### Work instruction
Beginning with the line that contains "Task: Maximize the Windows PowerShell window", transcribe every line through the end of the entries exactly as written, and reproduce nothing else.

### Task inputs
○ ○ ○
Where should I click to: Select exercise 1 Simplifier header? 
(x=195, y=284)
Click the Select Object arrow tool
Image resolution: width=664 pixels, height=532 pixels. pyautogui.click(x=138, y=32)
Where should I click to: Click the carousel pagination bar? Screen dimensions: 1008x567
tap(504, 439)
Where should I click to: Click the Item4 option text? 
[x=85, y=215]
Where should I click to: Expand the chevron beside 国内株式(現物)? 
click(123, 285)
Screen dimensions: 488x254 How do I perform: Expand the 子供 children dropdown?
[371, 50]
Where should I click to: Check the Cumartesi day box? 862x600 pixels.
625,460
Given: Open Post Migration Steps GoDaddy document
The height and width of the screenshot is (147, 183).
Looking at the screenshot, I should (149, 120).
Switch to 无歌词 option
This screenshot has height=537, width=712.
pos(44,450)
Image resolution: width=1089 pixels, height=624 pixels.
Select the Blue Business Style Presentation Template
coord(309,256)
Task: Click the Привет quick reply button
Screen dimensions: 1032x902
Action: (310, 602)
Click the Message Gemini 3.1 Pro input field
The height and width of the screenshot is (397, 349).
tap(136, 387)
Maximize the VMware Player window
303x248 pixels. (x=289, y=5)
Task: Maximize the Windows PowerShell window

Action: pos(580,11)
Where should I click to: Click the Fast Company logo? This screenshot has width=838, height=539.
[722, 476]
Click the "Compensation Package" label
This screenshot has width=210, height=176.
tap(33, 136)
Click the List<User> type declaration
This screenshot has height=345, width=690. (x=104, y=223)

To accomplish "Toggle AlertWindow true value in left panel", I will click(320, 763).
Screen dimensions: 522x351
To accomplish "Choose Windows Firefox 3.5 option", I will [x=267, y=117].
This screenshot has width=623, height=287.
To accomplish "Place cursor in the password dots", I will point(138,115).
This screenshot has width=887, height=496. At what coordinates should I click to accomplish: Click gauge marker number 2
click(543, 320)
○ ○ ○
### Response area
Task: Maximize the Windows PowerShell window

Action: pos(580,11)
Where should I click to: Click the Fast Company logo? This screenshot has width=838, height=539.
[722, 476]
Click the "Compensation Package" label
This screenshot has width=210, height=176.
tap(33, 136)
Click the List<User> type declaration
This screenshot has height=345, width=690. (x=104, y=223)

To accomplish "Toggle AlertWindow true value in left panel", I will click(320, 763).
Screen dimensions: 522x351
To accomplish "Choose Windows Firefox 3.5 option", I will [x=267, y=117].
This screenshot has width=623, height=287.
To accomplish "Place cursor in the password dots", I will point(138,115).
This screenshot has width=887, height=496. At what coordinates should I click to accomplish: Click gauge marker number 2
click(543, 320)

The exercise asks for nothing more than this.